**INFORMATION GIVEN**
────────────────
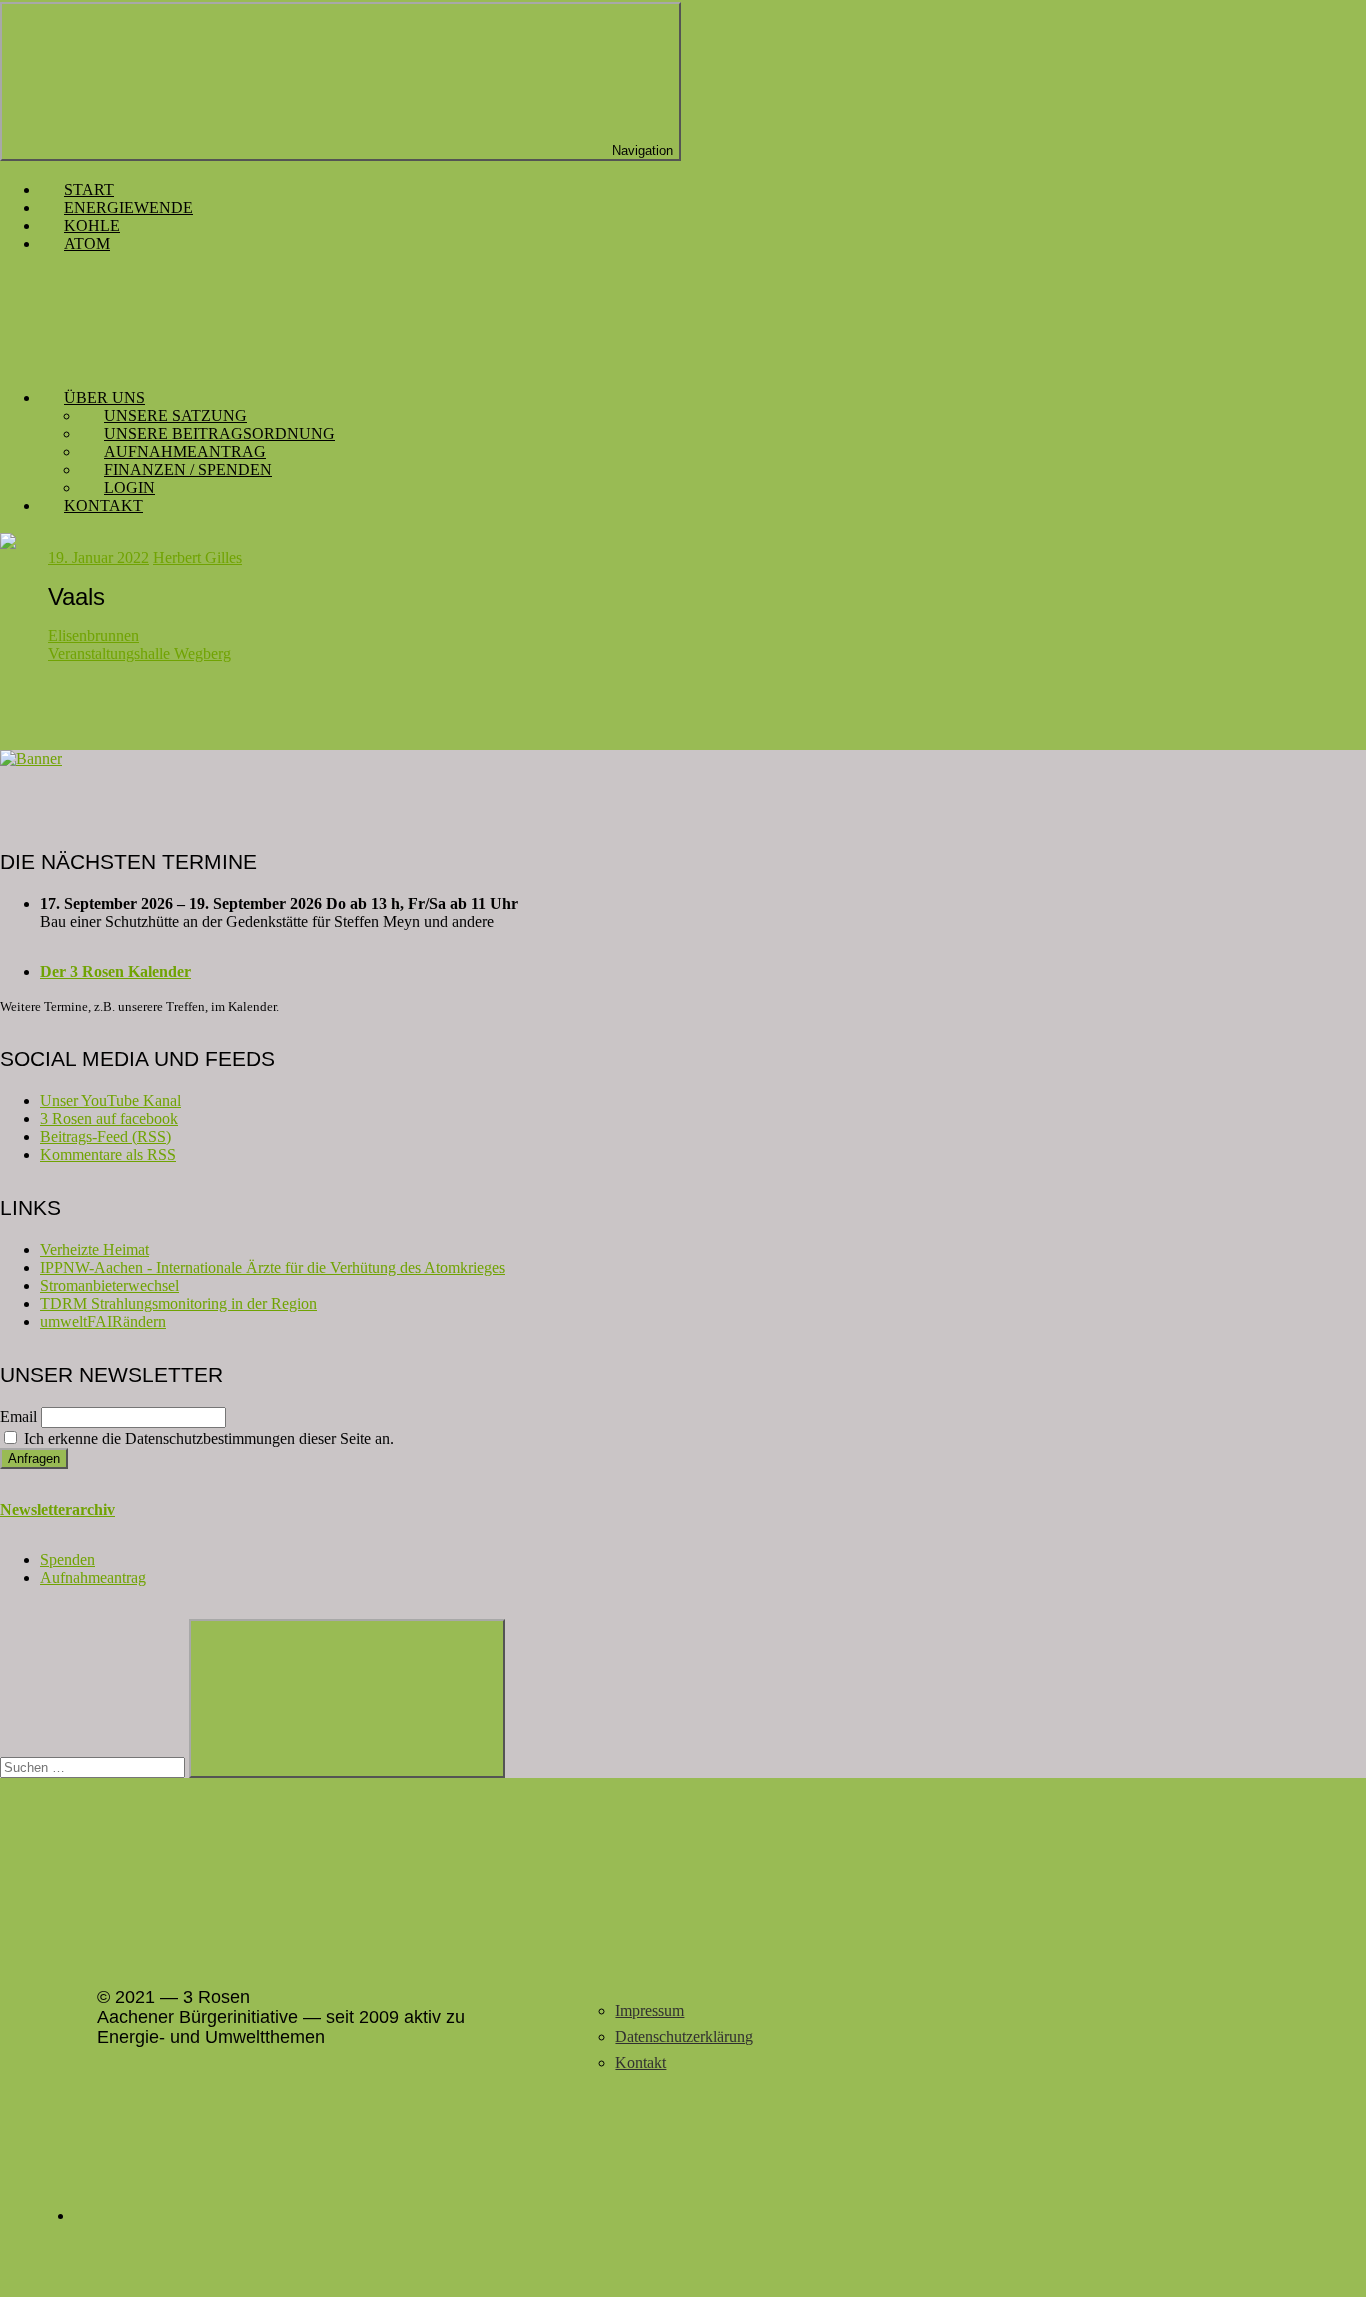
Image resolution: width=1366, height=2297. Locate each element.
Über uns (104, 397)
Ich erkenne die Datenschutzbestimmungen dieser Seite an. (207, 1438)
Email (18, 1416)
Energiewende (128, 207)
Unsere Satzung (175, 415)
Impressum (649, 2010)
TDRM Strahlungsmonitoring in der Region (178, 1303)
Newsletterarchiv (57, 1509)
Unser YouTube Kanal (110, 1100)
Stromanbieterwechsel (109, 1285)
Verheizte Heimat (94, 1249)
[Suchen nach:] (94, 1766)
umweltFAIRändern (103, 1321)
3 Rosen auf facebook (109, 1118)
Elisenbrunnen (93, 635)
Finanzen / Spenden (188, 469)
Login (129, 487)
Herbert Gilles (197, 557)
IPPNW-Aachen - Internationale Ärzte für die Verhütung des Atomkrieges (272, 1267)
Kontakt (103, 505)
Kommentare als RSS (108, 1154)
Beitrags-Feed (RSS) (105, 1136)
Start (89, 189)
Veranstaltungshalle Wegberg (139, 653)
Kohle (92, 225)
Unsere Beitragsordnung (219, 433)
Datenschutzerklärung (684, 2036)
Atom (87, 243)
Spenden (67, 1559)
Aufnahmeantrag (185, 451)
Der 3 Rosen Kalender (115, 971)
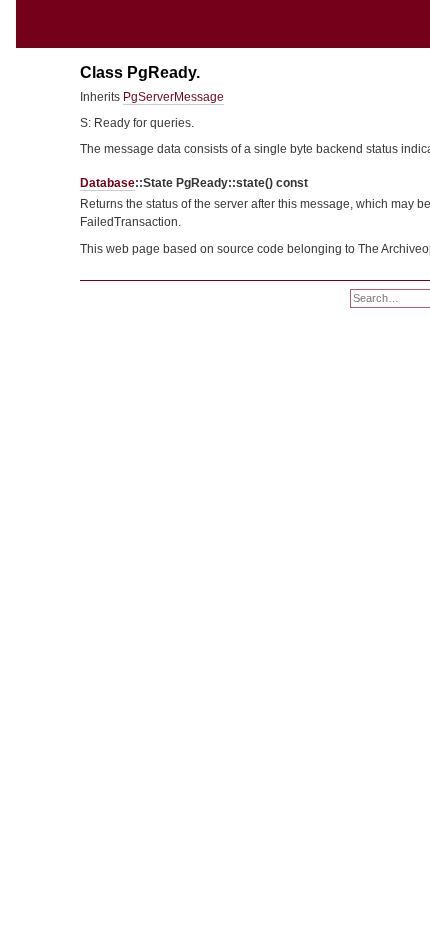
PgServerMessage (173, 97)
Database (107, 183)
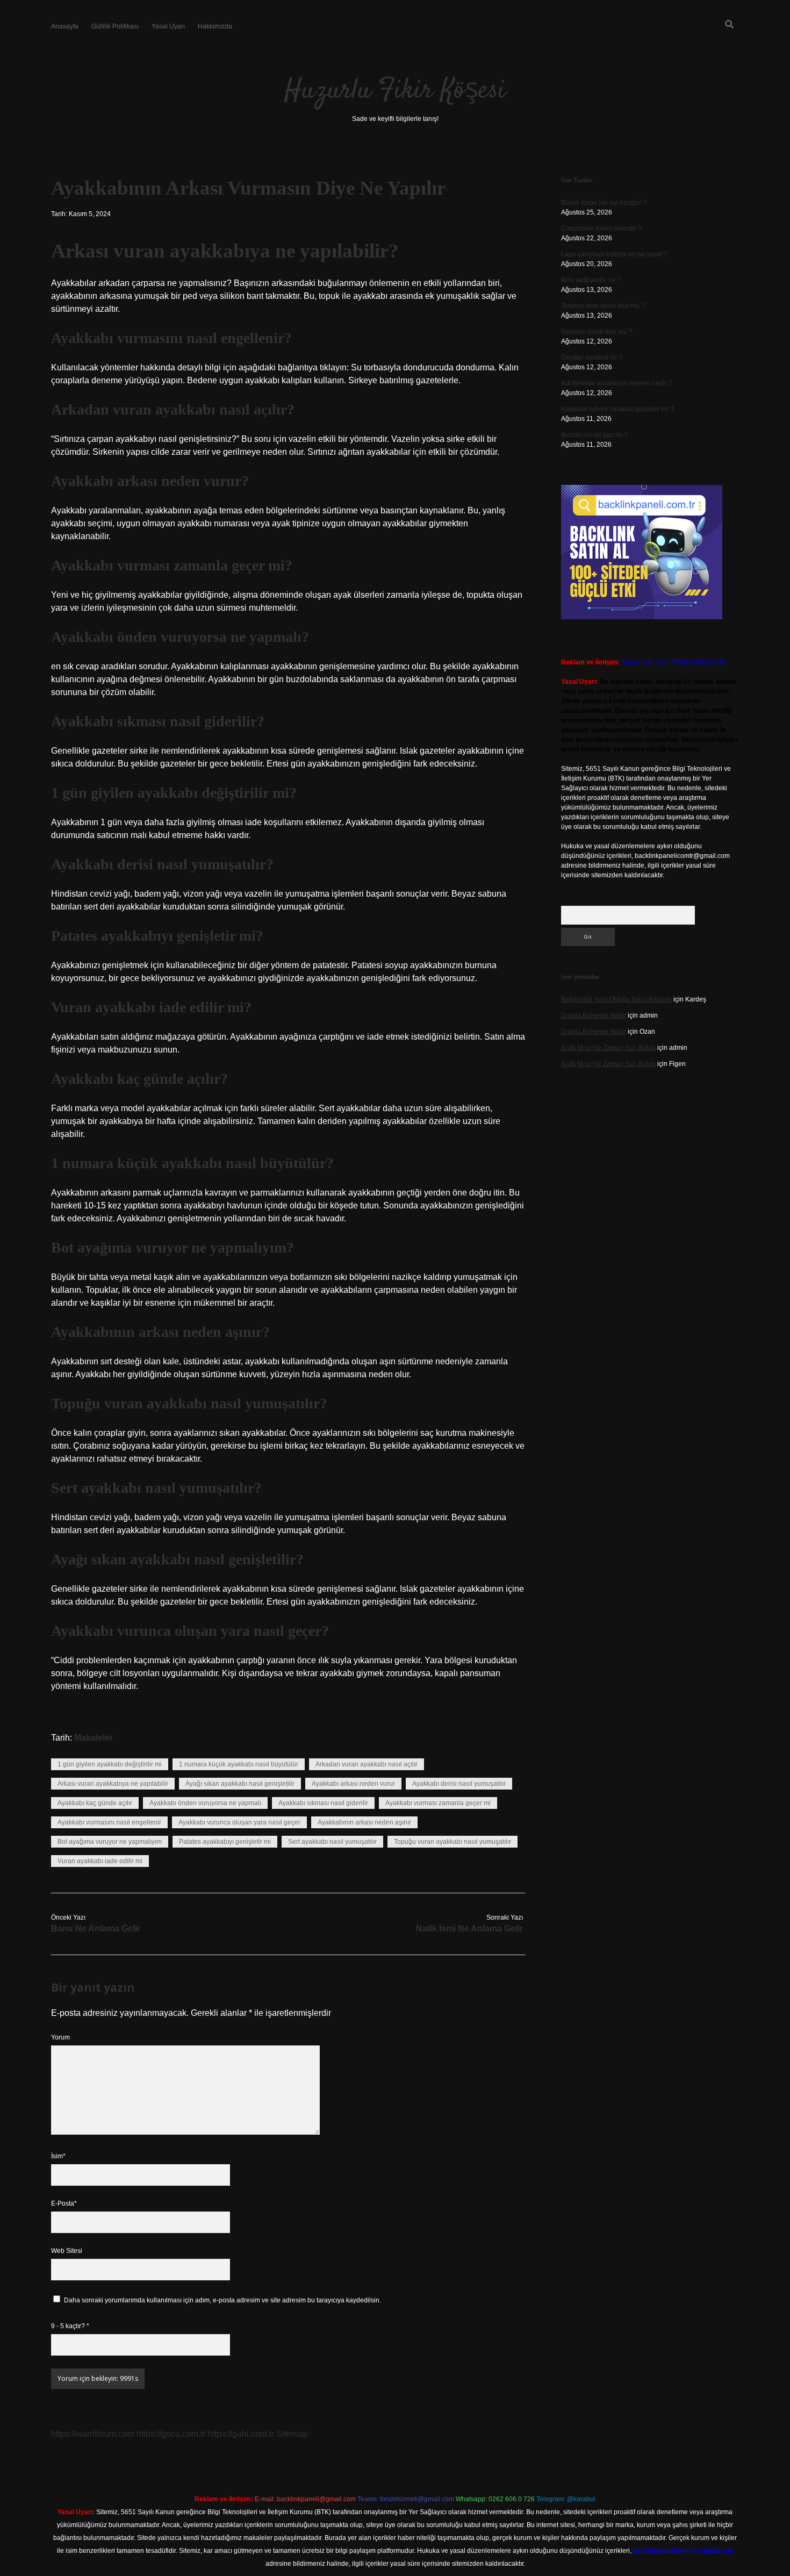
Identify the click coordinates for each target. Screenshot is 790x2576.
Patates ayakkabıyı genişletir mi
────────────────
**AIM OF THE TASK**
The lines to report are those in the material above that contain the word "Unsere"; copy every one of them.

**RESULT**
Unsere Satzung (175, 415)
Unsere Beitragsordnung (219, 433)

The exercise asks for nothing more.